Record excerpts START

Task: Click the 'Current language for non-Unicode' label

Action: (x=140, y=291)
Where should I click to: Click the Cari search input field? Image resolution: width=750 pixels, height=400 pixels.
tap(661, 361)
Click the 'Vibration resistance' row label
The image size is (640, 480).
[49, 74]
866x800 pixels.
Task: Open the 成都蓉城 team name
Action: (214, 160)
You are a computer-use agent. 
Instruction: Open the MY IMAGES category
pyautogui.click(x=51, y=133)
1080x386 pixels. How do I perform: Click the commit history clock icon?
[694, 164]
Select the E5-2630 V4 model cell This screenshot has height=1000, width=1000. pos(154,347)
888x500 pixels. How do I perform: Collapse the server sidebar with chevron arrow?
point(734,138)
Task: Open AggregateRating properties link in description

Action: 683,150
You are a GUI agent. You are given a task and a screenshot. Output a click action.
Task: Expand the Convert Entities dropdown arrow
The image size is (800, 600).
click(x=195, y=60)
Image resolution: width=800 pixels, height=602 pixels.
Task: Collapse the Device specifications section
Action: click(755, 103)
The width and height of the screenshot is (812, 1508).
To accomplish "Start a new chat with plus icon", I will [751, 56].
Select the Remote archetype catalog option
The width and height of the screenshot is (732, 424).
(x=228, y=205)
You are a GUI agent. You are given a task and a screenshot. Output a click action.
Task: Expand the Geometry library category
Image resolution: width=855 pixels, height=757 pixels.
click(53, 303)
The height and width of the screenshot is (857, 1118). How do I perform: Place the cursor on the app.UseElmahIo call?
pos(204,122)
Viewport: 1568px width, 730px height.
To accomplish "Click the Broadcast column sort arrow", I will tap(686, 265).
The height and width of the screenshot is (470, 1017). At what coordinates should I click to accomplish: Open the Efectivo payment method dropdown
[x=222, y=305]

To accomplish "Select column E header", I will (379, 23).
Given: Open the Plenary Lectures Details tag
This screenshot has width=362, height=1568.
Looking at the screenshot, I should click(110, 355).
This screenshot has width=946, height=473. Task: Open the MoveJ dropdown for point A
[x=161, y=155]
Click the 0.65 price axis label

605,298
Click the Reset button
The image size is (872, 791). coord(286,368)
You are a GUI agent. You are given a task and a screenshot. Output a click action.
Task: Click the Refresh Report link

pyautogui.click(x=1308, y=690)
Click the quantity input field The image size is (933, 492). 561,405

Record excerpts END

Make sure that every entry above is copied out exactly as it stands.

Task: Click the 'Current language for non-Unicode' label

Action: (x=140, y=291)
Where should I click to: Click the Cari search input field? Image resolution: width=750 pixels, height=400 pixels.
tap(661, 361)
Click the 'Vibration resistance' row label
The image size is (640, 480).
[49, 74]
866x800 pixels.
Task: Open the 成都蓉城 team name
Action: (214, 160)
You are a computer-use agent. 
Instruction: Open the MY IMAGES category
pyautogui.click(x=51, y=133)
1080x386 pixels. How do I perform: Click the commit history clock icon?
[694, 164]
Select the E5-2630 V4 model cell This screenshot has height=1000, width=1000. pos(154,347)
888x500 pixels. How do I perform: Collapse the server sidebar with chevron arrow?
point(734,138)
Task: Open AggregateRating properties link in description

Action: 683,150
You are a GUI agent. You are given a task and a screenshot. Output a click action.
Task: Expand the Convert Entities dropdown arrow
The image size is (800, 600).
click(x=195, y=60)
Image resolution: width=800 pixels, height=602 pixels.
Task: Collapse the Device specifications section
Action: click(755, 103)
The width and height of the screenshot is (812, 1508).
To accomplish "Start a new chat with plus icon", I will [751, 56].
Select the Remote archetype catalog option
The width and height of the screenshot is (732, 424).
(x=228, y=205)
You are a GUI agent. You are given a task and a screenshot. Output a click action.
Task: Expand the Geometry library category
Image resolution: width=855 pixels, height=757 pixels.
click(53, 303)
The height and width of the screenshot is (857, 1118). How do I perform: Place the cursor on the app.UseElmahIo call?
pos(204,122)
Viewport: 1568px width, 730px height.
To accomplish "Click the Broadcast column sort arrow", I will tap(686, 265).
The height and width of the screenshot is (470, 1017). At what coordinates should I click to accomplish: Open the Efectivo payment method dropdown
[x=222, y=305]

To accomplish "Select column E header", I will (379, 23).
Given: Open the Plenary Lectures Details tag
This screenshot has width=362, height=1568.
Looking at the screenshot, I should click(110, 355).
This screenshot has width=946, height=473. Task: Open the MoveJ dropdown for point A
[x=161, y=155]
Click the 0.65 price axis label

605,298
Click the Reset button
The image size is (872, 791). coord(286,368)
You are a GUI agent. You are given a task and a screenshot. Output a click action.
Task: Click the Refresh Report link

pyautogui.click(x=1308, y=690)
Click the quantity input field The image size is (933, 492). 561,405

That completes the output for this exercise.